§ Data for processing:
(begin)

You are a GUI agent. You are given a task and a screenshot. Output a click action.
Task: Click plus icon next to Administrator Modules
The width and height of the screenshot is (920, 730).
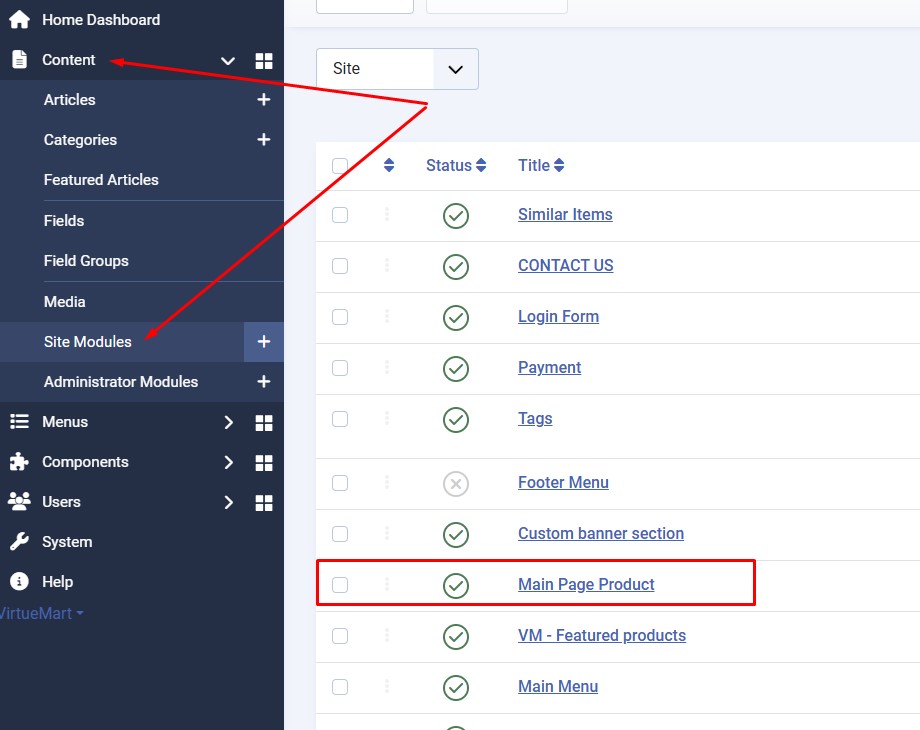(264, 382)
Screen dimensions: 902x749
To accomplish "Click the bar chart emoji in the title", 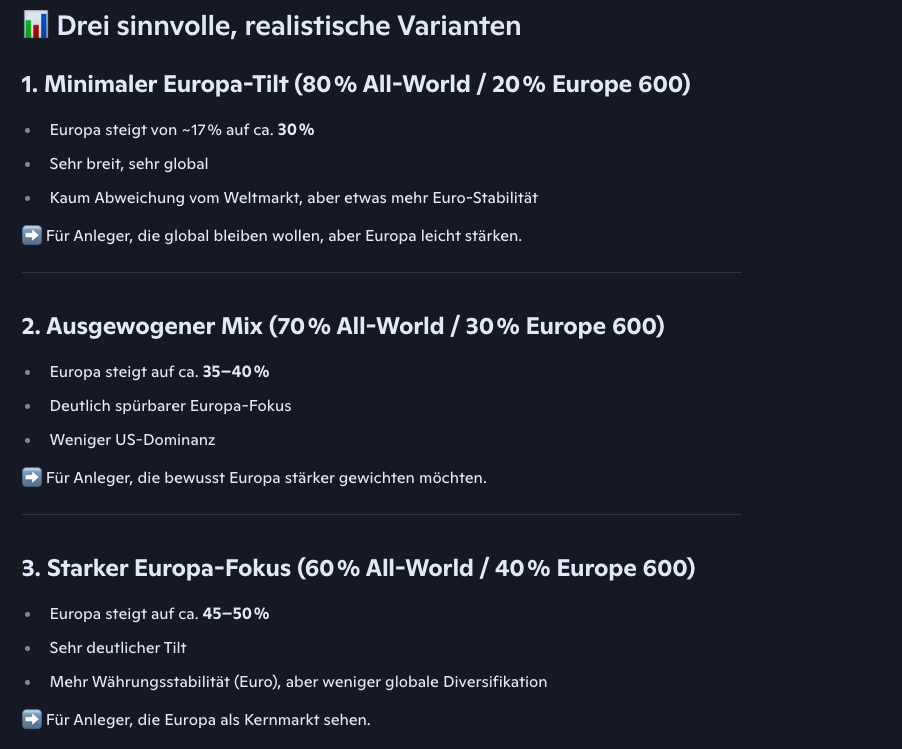I will [35, 25].
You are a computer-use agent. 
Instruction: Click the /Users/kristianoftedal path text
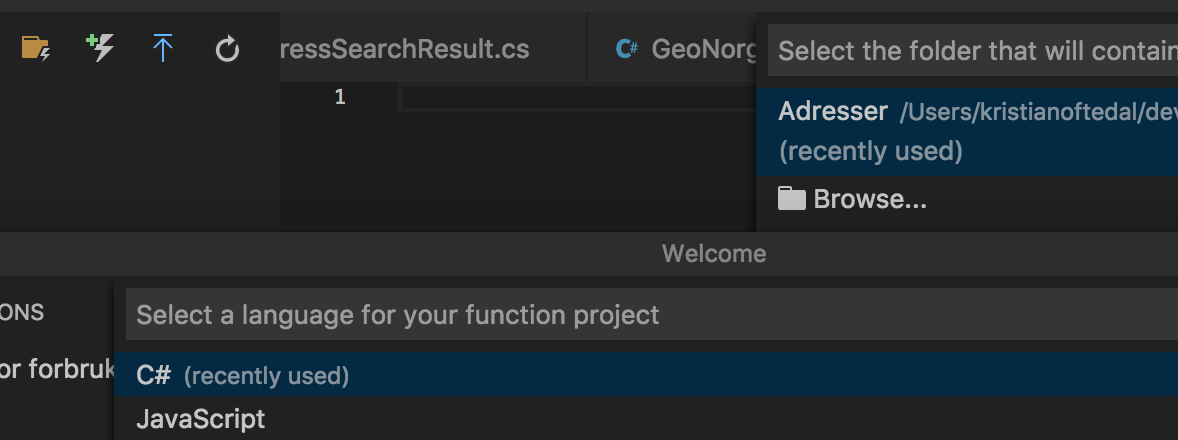pyautogui.click(x=1035, y=112)
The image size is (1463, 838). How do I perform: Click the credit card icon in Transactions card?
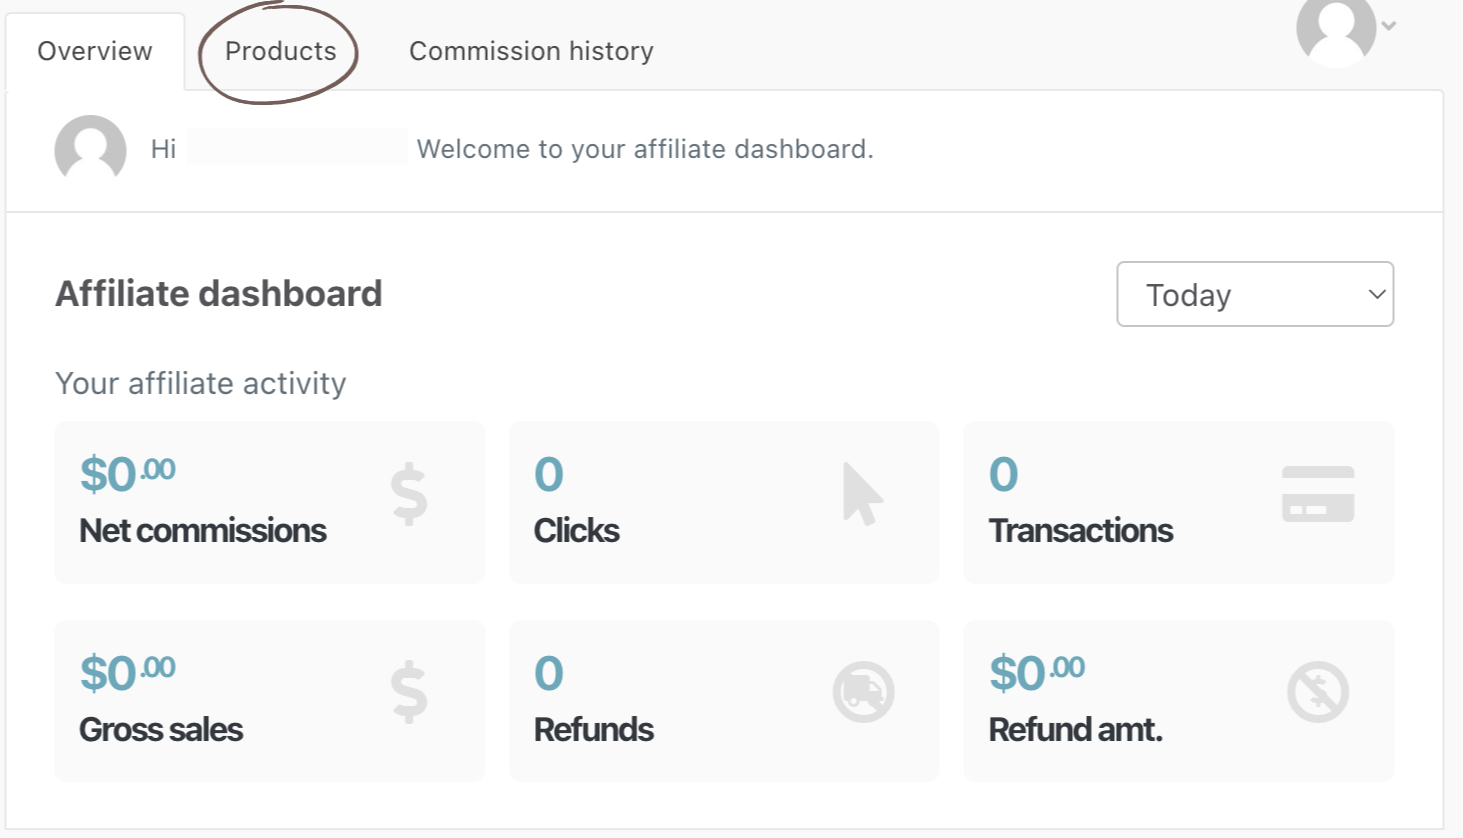click(x=1318, y=494)
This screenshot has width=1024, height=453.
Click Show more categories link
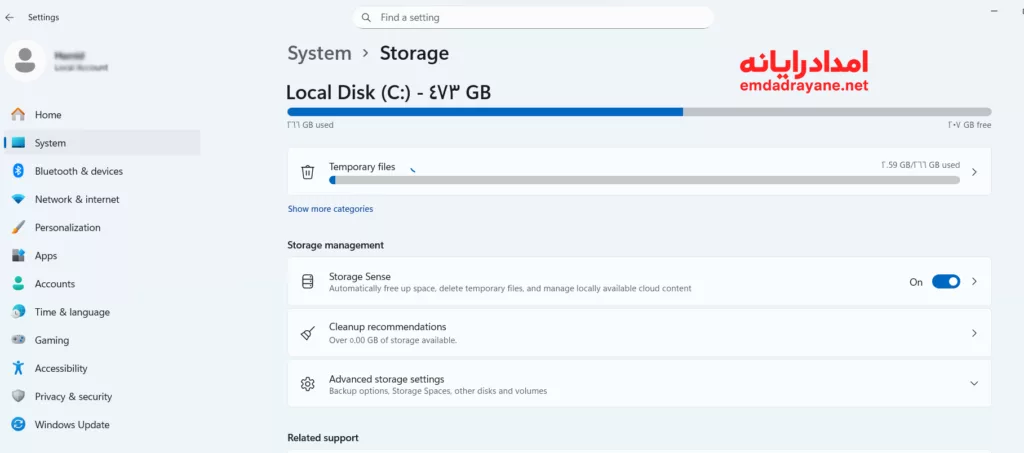[x=330, y=209]
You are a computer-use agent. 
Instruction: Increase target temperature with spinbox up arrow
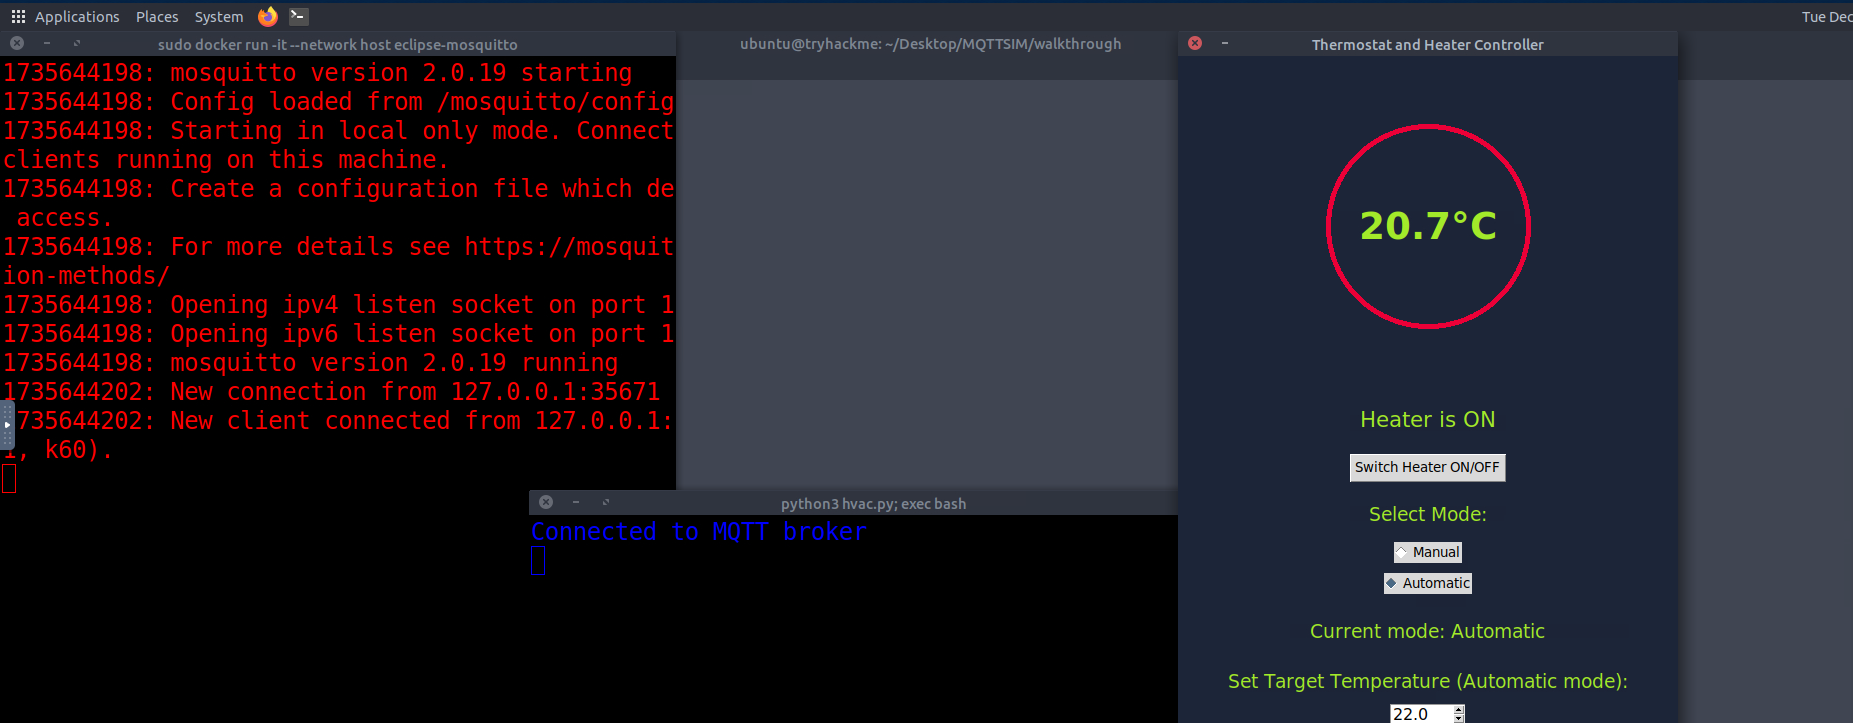(1459, 709)
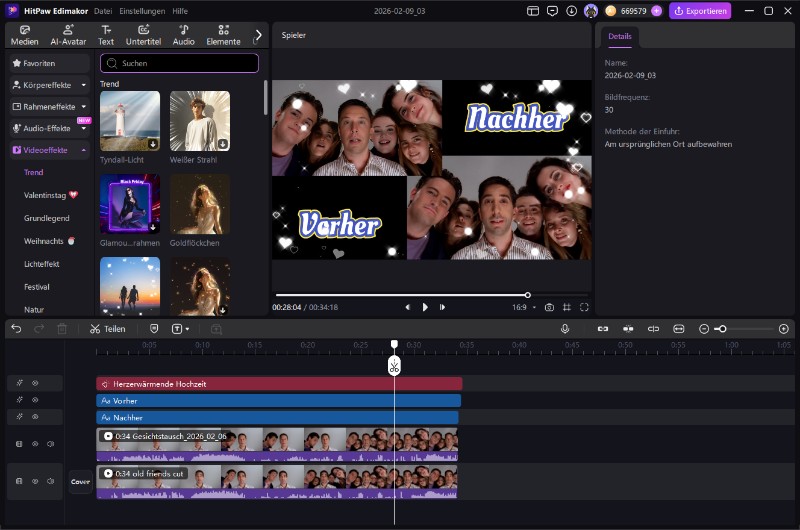Toggle visibility of the Vorher text track

pos(35,400)
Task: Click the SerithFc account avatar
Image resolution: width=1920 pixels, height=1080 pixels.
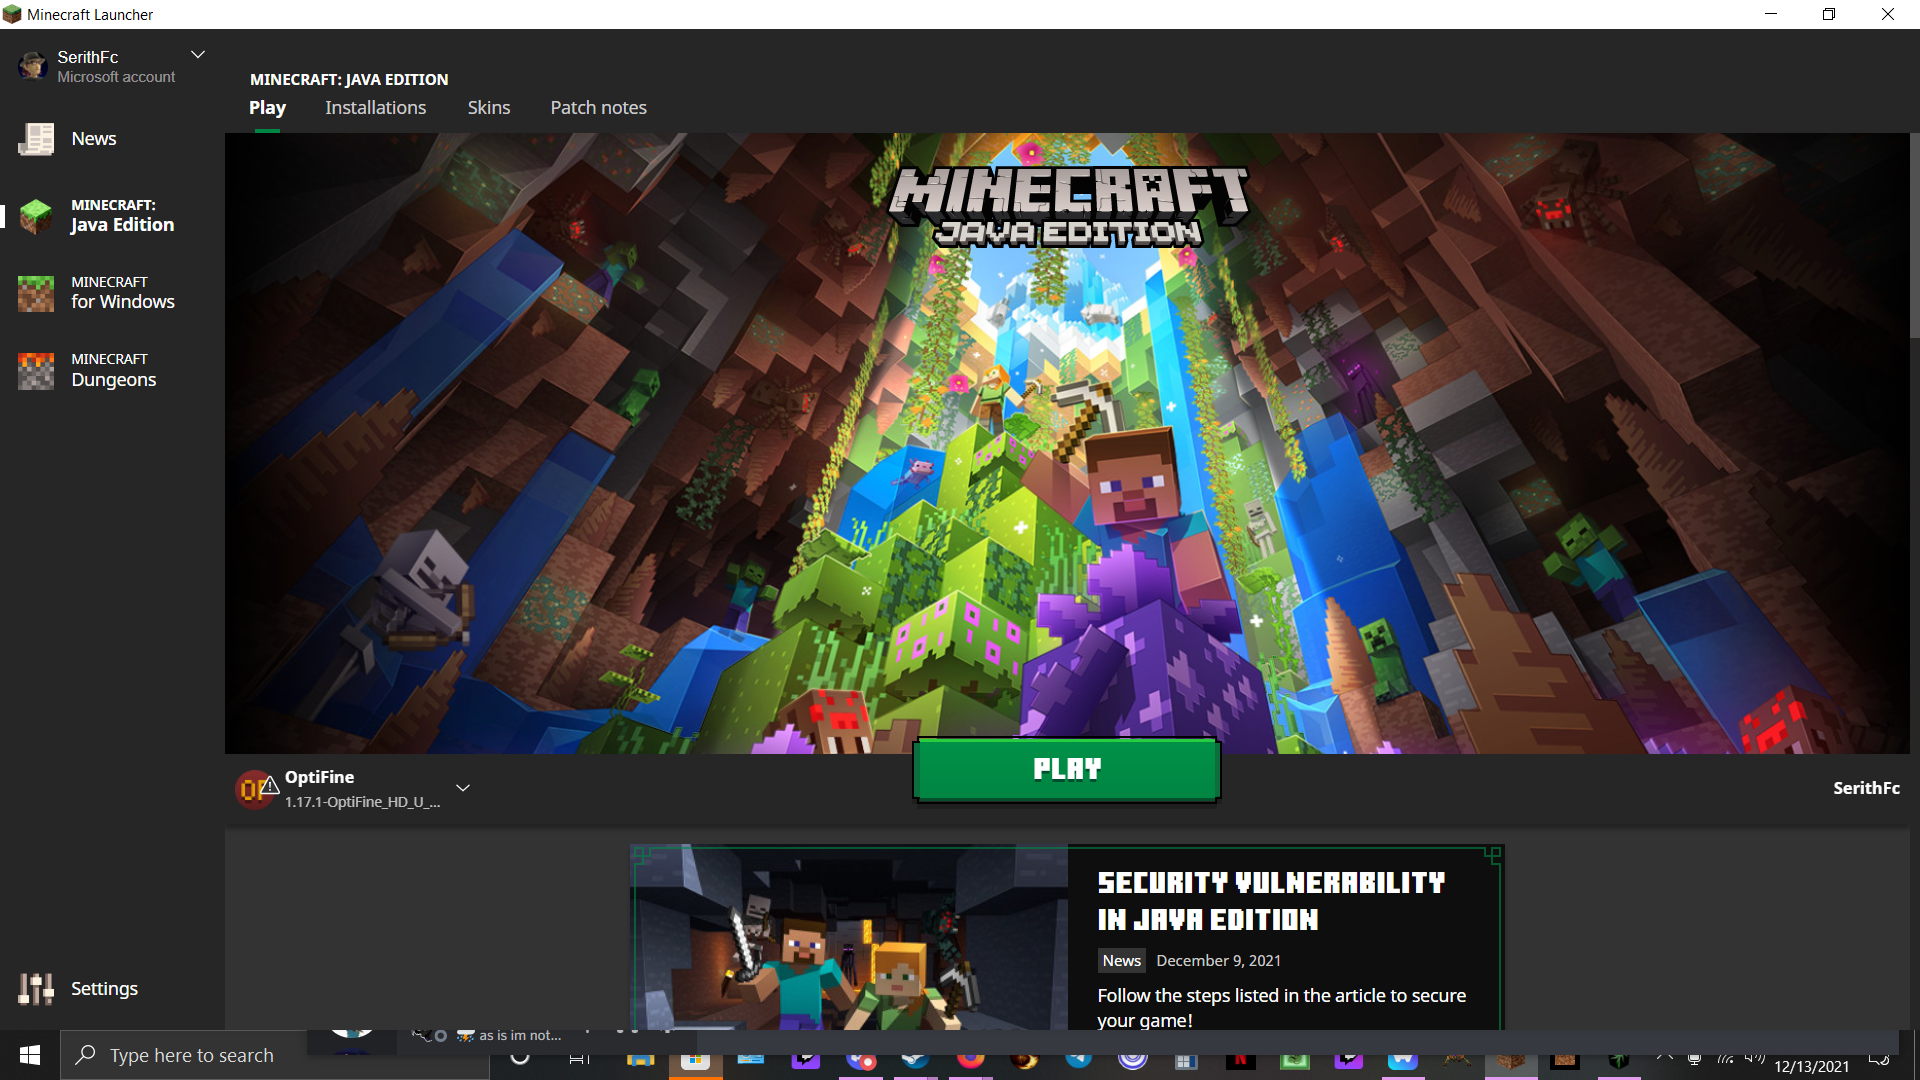Action: tap(33, 66)

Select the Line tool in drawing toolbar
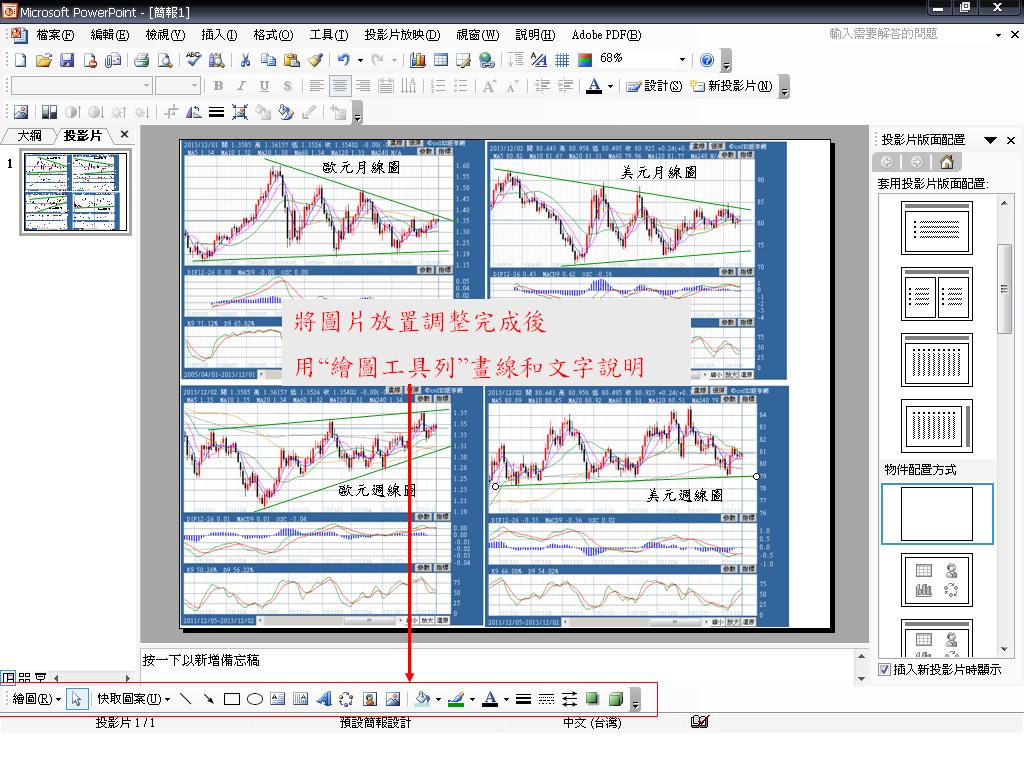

(end)

§ Task to complete: Please format the listing as a numbered list, starting at the line that contains "Task: Click the SerithFc account avatar" and running through the end of the listing, with blank lines omitted. Leave the pictures out of your answer.

§ Final result:
1. Task: Click the SerithFc account avatar
2. Image resolution: width=1920 pixels, height=1080 pixels.
3. Action: tap(33, 66)
4. Select the Line tool in drawing toolbar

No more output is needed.